The Dell Optiplex 9020 comes with an i5, or i7 processor, 8 or 16 GB of RAM, and a 290 watt power supply in a mini tower case. It can support up to 32 gigs of DDR3 RAM at 1600 mhz, and is able to integrate and power many video cards such as a GTX 1050, GTX 1060, Radeon RX 470, and GTX 1650. Additionally, with a simple power supply upgrade, even more capable video cards can be installed. If you decide to go with a higher-end video card, you'll need this adapter to convert an ATX power supply 24 pin connector to the Dell 8 pin:

https://www.amazon.com/gp/product/B07XRKT7SH/ref=ppx_yo_dt_b_asin_title_o06_s00?ie=UTF8&psc=1

Image of the inside of a Dell Optiplex 9020 computer:

If you want to get the most out of the installed video card, anything more powerful than a GTX 1650 may also need an i7 4 core/8 thread processor as in some games, the CPU might be running at 100%, bottlenecking the system and resulting in choppy, stuttering gameplay.

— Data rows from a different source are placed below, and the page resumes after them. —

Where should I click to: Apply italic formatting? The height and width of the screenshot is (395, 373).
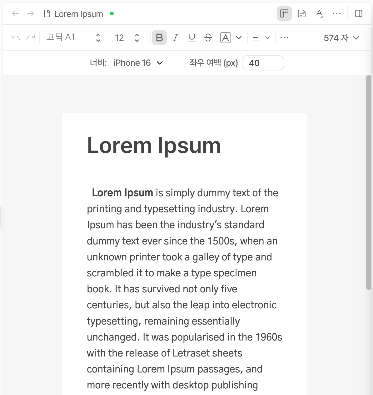pos(175,38)
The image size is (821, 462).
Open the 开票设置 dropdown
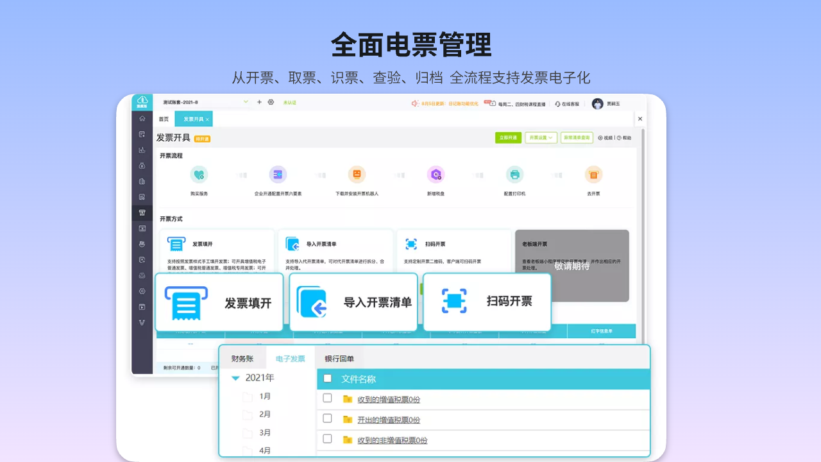541,137
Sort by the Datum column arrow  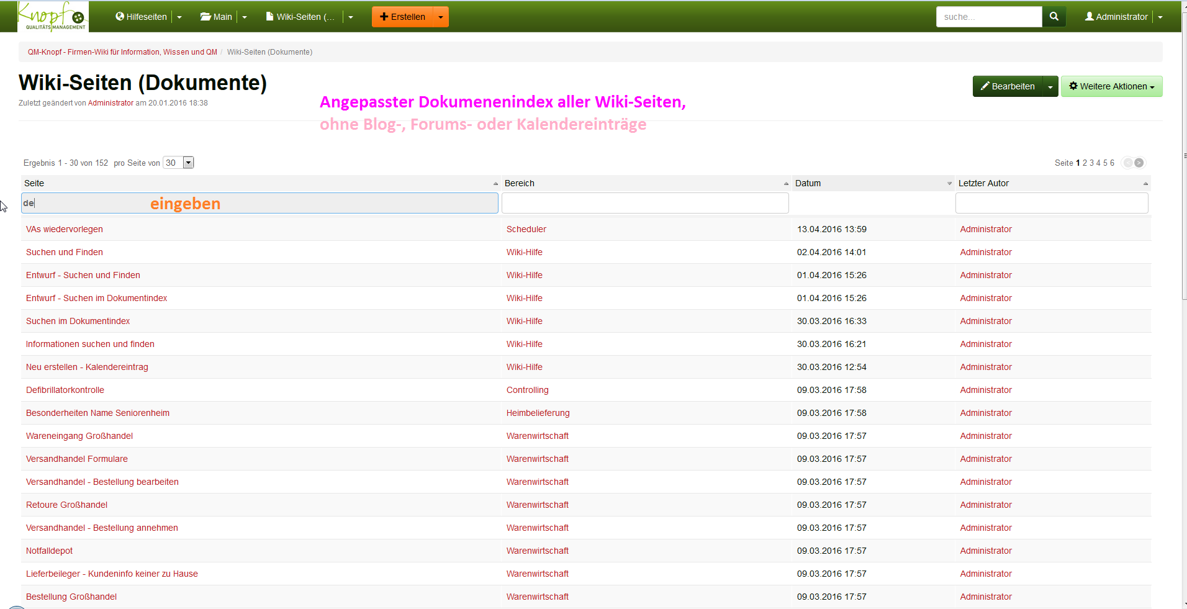pyautogui.click(x=949, y=184)
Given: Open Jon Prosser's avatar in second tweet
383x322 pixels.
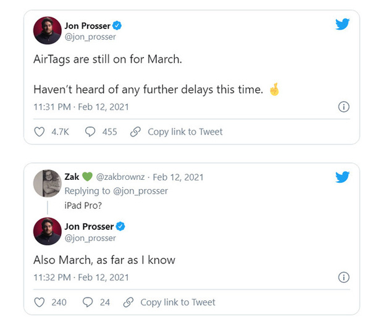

Where should you look for a system? I scoured the internet checking out deals for a Dell Optiplex 9020. They can be found for sale on many different websites such as eBay, Craigslist, Amazon, etc. I finally decided on a decent system from Amazon.com. Some of the benefits of buying from Amazon Renewed are the computer comes with a 90 day warranty, and it ships with a new, albeit very janky, keyboard and mouse. One drawback of purchasing from Amazon is that the systems are a bit more expensive than a system purchased from eBay.

The 9020 I bought from Amazon cost $177 and included free shipping. It came with Windows 10 Home (which I promptly reset and reinstalled), an i5 4690 processor, 8 GB of RAM, and a 500 GB hard drive. A similar spec system on eBay right now with Windows 10 Pro is only $149.00 with free shipping:

https://www.ebay.com/itm/Dell-OptiPlex-9020-Mini-Tower-Quad-Core-i5-4570-3-2GHZ-8GB-500GB-SATA-Win10-Pro/164667317047?hash=item2656efdb37%3Ag%3AkzUAAOSw0lxgCyk8&LH_BIN=1

The first thing I noticed when opening up the case was the lack of a PCIe power connector on any cable coming out of the 290 watt power supply. How then can we power a video card that requires additional power from the power supply? Easy. Just disconnect the SATA power from the DVD drive, connect both ends of this adapter to the two SATA power connectors on that cable, and then connect the 6 pin on the other end to the video card:

https://www.amazon.com/gp/product/B01DV1Z5S6/ref=ppx_yo_dt_b_asin_title_o03_s00?ie=UTF8&psc=1

It works flawlessly and I have zero need for the DVD drive. Your other option is to purchase a new power supply.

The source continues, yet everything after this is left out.